La note sensible

La note sensible, Valentine GOBY, juin 2002, Gallimard, collection blanche, 177 pages, littérature française contemporaine.

En trois mots:  amour, paris, musique.

la note sensible

J’extirpe cet article de mes brouillons 2015 (dernière modification le 15 avril 2015) avec l’illusoire objectif de finir l’année de blogounet de manière proprette.  Inutile de vous avouer que mes notes se résument par quelques mots et ne donneront pas de consistance à ce billet; en revanche, mes émotions, si (du moins je l’espère). 

La note sensible est le premier roman de Valentine GOBY qu’elle a écrit à l’âge de 27 ans. J’étais extrêmement curieuse de le lire, moi qui voue un culte à cet auteur depuis ma lecture de Kinderzimmer (avis accessible via ce clic).

 Tu es le demi-ton. Tu es l’entre-deux, la note suspendue, l’équilibre fragile. Tu es le vacillement qui contient la chute, tu es le fa dièse qui frôle le sol, un presque sol ; tu es la défaillance retenue d’extrême justesse, tu es le bord de l’abîme. Tu es ce qui pourrait être et qui n’est pas, tu es un possible. Tu es cette note en mouvement obligé vers une autre, qui voudrait se confondre avec elle et ne se confond pas. tu es l’incertitude. Tu es la note sensible.

La note sensible c’est cela…Une alchimie de mots, de sons et d’émotions qui m’ont fait vibrer.

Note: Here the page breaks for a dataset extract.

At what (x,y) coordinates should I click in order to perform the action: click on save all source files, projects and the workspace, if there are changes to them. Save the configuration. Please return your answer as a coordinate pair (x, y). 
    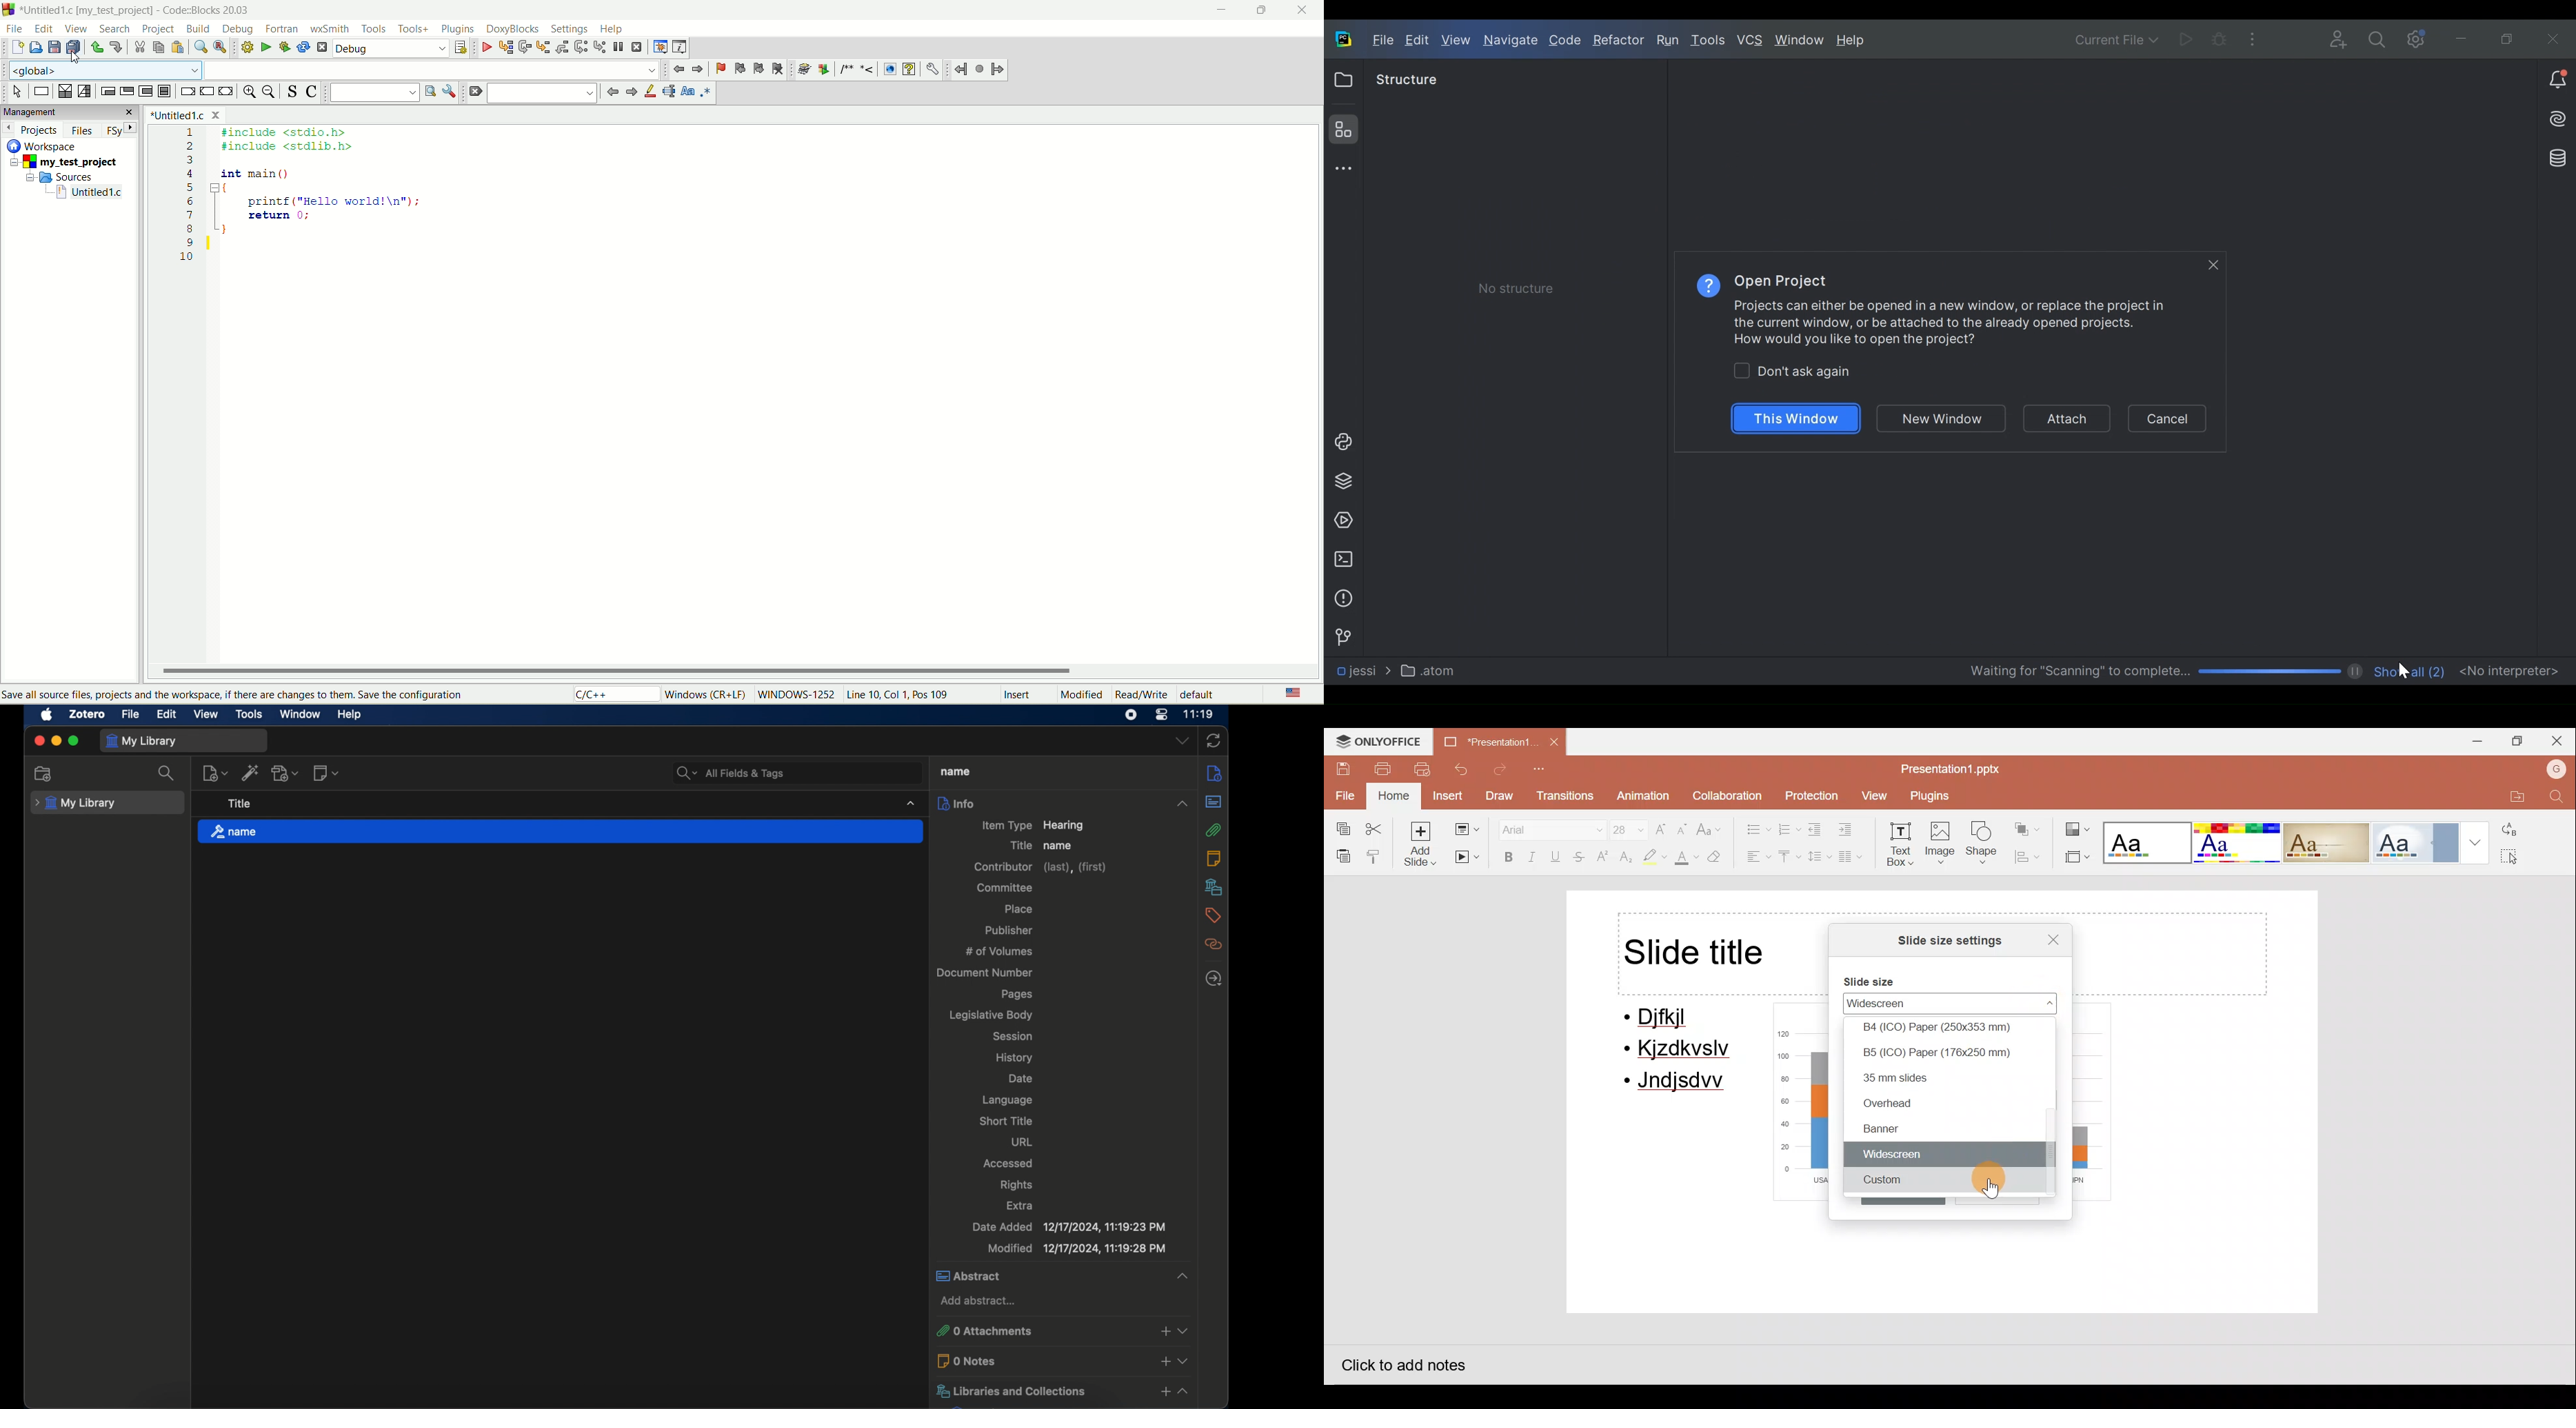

Inès vient d’être nommée prof d’anglais au Conservatoire de musique de Paris. Elle quitte donc sa vie toulousaine pour rejoindre la capitale, où elle ne connaît personne. Elle emménage dans le quartier d’Oberkampf, un quartier populaire et sympathique du XIème. Son voisin Vendello, bel italien, ancien de l’Opéra, joue du violoncelle qu’elle se plaît à écouter à travers leurs murs mitoyens. Comme deux voisins célibataires, ils font progressivement connaissance, la musique aidant, et s’ouvrent l’un à l’autre.

A travers le personnage d’Inès, je me suis retrouvée; ces projections ont contribué à mon coup de cœur pour ce roman, mais je pense aussi que la plume de Valentine Goby, si sensible, me touche quoi qu’il. Il y a une dizaine d’année, comme Inès, je débarquais à Paris, émerveillée et peureuse aussi, face à tous ces espaces qui n’étaient pas encore devenus familiers…

Inès découvre avec Vendello le sentiment amoureux, le besoin d’être avec l’autre, de vivre et de respirer comme lui. Elle s’intéresse à tout ce qu’il fait… Il devient sa raison d’être et, alors même qu’elle est extrêmement proche de sa famille, elle se détourne d’elle dans un moment terrible, pour s’oxygéner avec lui. Avec lui, elle est vivante. Son obsession est belle, grisante même. S’en est une subtile ode à l’amour qui nous fait vaciller dans l’abîme d’un bonheur pur. J’en ai eu des papillons dans le ventre.  Oui, un truc incroyable! Des papillons dans le ventre alors que j’avais compris la note finale…

A partir de là, il n’y a guère plus d’arguments à donner. « La note sensible » est un concentré d’émotions, de mots qui dansent et qui font crépiter la vie. Je vous souhaite de ressentir tout cela si vous le lisez, car neuf mois après cette lecture, le temps d’une grossesse, j’en ressens encore cette émotion sincère. Merci à Valentine Goby.